Regardless of what data you choose to use, don’t underestimate the power of Google Sheets.

What exactly would the scouting system “learn” from? From what I’ve seen, the sample size at a single tournament is generally too small for any quantitative measure to completely summarize a teams’ strengths. For example, even TBA’s OPR rankings, despite being a fairly good judge of team strength, is nothing more than a rough gauge; 254 at Silicon Valley probably made the best choice in selecting 604 even though they were 5th in OPR, significantly below some of the other top options.

If you are thinking about aggregating data from multiple events, I think all the information that such an effort would yield is that teams with more points and more wins tend to be better.

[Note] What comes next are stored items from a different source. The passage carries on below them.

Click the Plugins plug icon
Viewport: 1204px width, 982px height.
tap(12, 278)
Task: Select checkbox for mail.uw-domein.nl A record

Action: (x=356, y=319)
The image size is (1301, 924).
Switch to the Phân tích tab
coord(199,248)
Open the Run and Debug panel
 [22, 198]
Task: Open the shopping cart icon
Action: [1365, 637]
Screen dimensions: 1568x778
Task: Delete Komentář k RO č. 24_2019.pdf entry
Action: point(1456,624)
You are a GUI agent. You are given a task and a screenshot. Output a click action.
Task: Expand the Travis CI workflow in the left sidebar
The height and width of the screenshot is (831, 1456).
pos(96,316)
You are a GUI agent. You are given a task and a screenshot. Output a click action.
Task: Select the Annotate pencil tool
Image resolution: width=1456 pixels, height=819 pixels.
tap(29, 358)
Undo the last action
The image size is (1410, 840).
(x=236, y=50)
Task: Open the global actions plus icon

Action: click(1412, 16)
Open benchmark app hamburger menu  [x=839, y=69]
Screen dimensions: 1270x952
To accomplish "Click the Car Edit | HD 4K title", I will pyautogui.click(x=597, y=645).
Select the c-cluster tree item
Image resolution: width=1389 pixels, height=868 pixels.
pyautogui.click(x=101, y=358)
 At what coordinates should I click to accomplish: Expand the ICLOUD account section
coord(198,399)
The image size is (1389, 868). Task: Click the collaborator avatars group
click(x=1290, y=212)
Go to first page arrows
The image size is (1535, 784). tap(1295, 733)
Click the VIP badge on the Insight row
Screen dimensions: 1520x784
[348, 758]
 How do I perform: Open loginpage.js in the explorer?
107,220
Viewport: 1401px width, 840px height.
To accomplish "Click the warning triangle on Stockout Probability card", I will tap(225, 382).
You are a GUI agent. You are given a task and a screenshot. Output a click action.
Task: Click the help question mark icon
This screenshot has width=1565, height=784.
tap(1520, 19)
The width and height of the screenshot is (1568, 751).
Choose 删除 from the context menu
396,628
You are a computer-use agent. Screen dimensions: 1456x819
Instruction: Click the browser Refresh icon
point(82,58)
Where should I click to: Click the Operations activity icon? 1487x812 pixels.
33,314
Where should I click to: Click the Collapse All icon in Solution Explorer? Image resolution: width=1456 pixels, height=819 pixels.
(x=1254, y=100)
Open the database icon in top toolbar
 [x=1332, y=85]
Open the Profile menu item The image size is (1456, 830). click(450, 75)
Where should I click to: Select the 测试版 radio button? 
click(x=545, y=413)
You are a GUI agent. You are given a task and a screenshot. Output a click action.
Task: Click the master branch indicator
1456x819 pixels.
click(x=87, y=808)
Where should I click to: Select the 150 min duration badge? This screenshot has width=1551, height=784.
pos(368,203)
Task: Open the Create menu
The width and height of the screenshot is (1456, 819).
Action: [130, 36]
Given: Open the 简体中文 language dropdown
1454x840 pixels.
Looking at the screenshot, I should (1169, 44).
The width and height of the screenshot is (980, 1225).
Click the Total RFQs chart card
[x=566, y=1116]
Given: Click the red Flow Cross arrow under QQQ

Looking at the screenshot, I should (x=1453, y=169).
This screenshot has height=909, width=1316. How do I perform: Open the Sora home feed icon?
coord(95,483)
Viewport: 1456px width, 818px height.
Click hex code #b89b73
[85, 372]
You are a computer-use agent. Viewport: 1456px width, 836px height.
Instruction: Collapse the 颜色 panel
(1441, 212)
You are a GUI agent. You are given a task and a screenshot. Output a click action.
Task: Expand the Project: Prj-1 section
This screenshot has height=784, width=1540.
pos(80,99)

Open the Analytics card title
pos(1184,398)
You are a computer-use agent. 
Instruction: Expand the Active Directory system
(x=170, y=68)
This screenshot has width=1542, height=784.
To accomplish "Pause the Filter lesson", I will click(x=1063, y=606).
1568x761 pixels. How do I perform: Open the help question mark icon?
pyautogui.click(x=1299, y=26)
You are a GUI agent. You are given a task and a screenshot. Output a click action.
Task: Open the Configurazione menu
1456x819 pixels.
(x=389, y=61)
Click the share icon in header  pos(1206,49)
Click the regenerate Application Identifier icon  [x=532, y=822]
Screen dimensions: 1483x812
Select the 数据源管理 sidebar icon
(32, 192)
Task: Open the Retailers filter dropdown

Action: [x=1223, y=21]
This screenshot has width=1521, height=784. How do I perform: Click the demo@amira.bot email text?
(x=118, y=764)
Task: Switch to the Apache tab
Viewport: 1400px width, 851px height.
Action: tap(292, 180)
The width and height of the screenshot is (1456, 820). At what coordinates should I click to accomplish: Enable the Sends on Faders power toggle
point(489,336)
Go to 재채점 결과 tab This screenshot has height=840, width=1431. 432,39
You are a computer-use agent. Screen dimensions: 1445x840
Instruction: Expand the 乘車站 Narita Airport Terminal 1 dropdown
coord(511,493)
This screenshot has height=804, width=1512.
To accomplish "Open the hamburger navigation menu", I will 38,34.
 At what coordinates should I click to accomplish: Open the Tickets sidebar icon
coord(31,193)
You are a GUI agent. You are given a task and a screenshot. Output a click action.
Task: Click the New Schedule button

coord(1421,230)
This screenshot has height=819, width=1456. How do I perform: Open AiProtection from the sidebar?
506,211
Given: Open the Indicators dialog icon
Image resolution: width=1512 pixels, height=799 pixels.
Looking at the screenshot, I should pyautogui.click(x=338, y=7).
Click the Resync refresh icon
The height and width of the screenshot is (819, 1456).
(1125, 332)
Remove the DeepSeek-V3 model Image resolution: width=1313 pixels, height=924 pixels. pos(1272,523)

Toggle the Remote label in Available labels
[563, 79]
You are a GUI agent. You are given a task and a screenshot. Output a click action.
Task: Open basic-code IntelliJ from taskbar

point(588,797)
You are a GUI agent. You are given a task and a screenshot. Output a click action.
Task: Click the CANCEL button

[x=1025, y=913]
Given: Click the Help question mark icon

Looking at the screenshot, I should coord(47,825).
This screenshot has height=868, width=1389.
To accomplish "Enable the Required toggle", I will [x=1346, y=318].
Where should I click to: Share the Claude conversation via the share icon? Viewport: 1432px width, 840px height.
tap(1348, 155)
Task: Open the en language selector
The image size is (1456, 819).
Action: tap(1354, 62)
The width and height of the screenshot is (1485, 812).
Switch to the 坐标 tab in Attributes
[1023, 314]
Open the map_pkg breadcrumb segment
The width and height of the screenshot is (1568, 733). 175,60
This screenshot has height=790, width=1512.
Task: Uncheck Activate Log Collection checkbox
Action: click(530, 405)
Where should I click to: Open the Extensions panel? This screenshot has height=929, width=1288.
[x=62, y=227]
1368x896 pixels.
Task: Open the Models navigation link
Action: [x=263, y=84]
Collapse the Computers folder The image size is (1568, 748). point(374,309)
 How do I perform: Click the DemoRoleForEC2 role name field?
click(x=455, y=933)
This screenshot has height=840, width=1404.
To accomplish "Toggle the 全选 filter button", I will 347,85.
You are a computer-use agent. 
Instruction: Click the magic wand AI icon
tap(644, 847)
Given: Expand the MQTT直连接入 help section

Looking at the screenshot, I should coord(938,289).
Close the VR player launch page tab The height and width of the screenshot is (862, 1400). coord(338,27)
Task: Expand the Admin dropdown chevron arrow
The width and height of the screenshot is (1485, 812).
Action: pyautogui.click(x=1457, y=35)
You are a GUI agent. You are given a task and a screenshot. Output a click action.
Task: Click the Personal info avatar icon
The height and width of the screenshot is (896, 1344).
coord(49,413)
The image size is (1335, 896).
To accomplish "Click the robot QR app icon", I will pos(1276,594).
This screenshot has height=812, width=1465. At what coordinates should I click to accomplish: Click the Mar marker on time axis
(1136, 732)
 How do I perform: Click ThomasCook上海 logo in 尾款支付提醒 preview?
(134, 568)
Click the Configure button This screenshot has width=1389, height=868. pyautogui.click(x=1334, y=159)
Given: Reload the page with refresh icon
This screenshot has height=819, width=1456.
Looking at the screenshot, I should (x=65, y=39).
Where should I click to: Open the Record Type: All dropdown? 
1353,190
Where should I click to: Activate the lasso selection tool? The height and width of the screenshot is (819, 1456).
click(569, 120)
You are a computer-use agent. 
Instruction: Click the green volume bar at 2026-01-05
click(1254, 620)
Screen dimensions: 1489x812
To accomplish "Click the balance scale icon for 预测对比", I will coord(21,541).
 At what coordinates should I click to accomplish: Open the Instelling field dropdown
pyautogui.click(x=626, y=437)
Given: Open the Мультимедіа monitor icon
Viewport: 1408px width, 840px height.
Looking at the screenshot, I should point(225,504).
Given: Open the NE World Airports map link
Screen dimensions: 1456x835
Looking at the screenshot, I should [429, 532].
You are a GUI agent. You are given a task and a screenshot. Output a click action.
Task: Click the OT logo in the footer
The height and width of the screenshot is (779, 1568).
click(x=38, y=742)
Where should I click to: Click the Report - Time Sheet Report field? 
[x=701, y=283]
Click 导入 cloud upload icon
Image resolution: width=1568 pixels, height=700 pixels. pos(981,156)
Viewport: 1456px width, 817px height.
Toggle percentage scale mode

It would be interesting for each regional thus far to get characteristics for each team in eliminations, normalize to each competition (to minimize weak vs. strong regionals/districts effects), and then see if the teams progressing further have any notable alliance characteristics. For instance, should the first pick be capable of scoring fuel (or is it not needed)? Should you risk the second pick on a more capable gear deliver with a spottier climbing record or is picking the best available climber the best choice? And of course how this may be different depending on the characteristics of the alliance captain?

To go back to the machine learning question, I did k-means clustering last year but it was more exploratory rather than predictive. I used the 4 components after OPR as inputs and found 3 clusters to be most useful (top teams, elimination teams, and the rest). I hadn’t tried it this year, but the OPR components can be easily obtained in Sheets (Rachel Lim’s) and directly accessed by Tableau (which now has built-in k-means). There are more components, but using all could be worse. My gut hasn’t really thought OPR this year was as useful as last, in part because the 0 or 50 point swing for successful climbing and 0,40,80,120 jumps for rotors with non-linear gears delivered.

One of the things that I have noticed in regionals is that teams often tend to overlook robots that are not in the first 20 places. Let me put an example.

In Laguna Regional 2017, 4403 was experiencing some issues during the first day of competition and was ranked 33/35. At the end of the day, it began consistently putting 4 gears and climbing, and so did the second day. However, it was ranked 24.

The alliance 1 picked this team and won.

Maybe the improvement of a team over the first and second day of a regional can be used as a feature for the ML system.